The interesting thing about this is that it explains why extroverts and introverts are sometimes able to "change" themselves, but still allows for them to remain, at their essence, the same. If it's really important to us, Cain and Little say, we'll push out of our shell or back into it — but only for a short time. If we act out of character for too long, we risk serious burnout. (Little himself, a college lecturer and introvert who tried to push himself to be extroverted for his students, ended up with double pneumonia.)
You're Unlikely To Be Fully One Or The Other
Carl Jung was of the opinion that "There is no such thing as a pure introvert or extrovert. Such a person would be in the lunatic asylum." And it looks as if he's correct; it's commonly accepted now that, while there is a divide in our brain mechanics, even the most devoted introvert may have a bit of extroversion at their disposal.
Some psychologists, for example, believe that introverts have their own particular breed of expert social skills and charisma because of their advantages: introverts are good listeners and excellent observers of social cues. And then there's the phenomenon of the ambivert: the person with elements of both categories, and the capability to switch between them and adapt to social situations as needed. The Wall Street Journal calls it the equivalent of being bilingual, and it doesn't involve any kind of chameleon activity or faking. There's a test for it if you suspect your place on the spectrum of introversion and extroversion is more heavily inclined towards the middle.
The Bottom Line
Let's be frank: if you're a solid introvert or extrovert, it's likely to stay like that for life. Brains are hard to rewire. But there are learned behaviors that can help you "fake it," or temporarily escape your own nature, in order to feel more adaptable in social situations. You're never going to be able to shift your neural reward centers or reshape your brain matter, but you can try a little alteration now and then.
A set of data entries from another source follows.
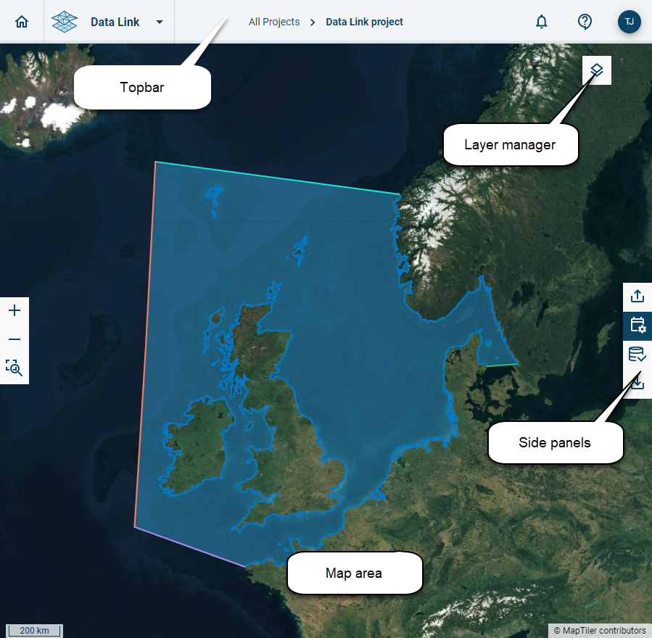Click the zoom-to-extent magnifier icon
The width and height of the screenshot is (652, 638).
[x=15, y=368]
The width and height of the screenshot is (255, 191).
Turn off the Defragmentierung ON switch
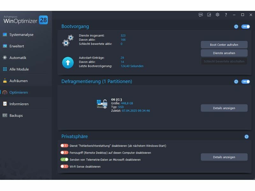click(245, 81)
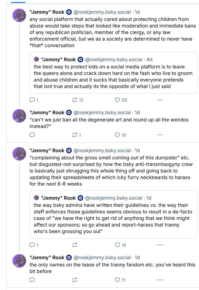Open the "Jemmy" Rook name on the "degenerate art" post

(47, 113)

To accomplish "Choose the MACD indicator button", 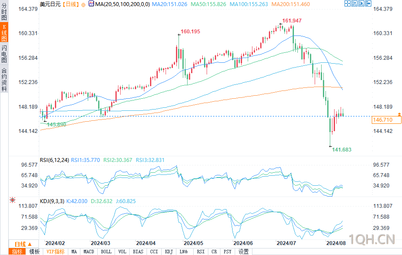I will [x=89, y=252].
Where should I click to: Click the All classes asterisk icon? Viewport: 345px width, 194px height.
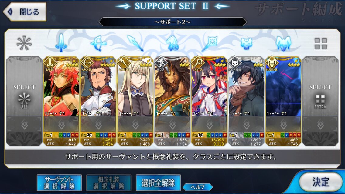pyautogui.click(x=24, y=43)
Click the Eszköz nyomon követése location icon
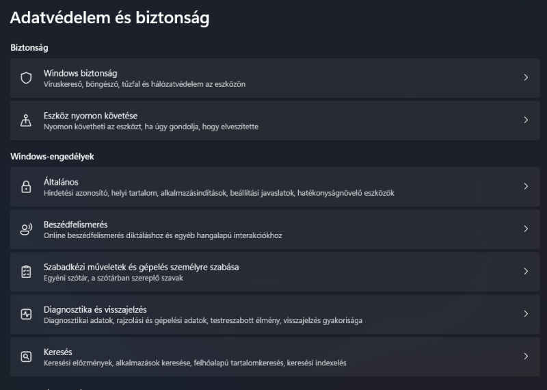 click(27, 120)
The best way in which to move into comfortable periods of temporary escape is to challenge yourself bit by bit. Don't go all-out and expect to be the rager at the party or the deep thinker in the corner first try; do it for the sake of something that really motivates you, like a job promotion or a friend's social life, and set limits, half an hour or ten minutes at a time. A little change may be all you really need to feel as if you've pushed the boundaries of your personality.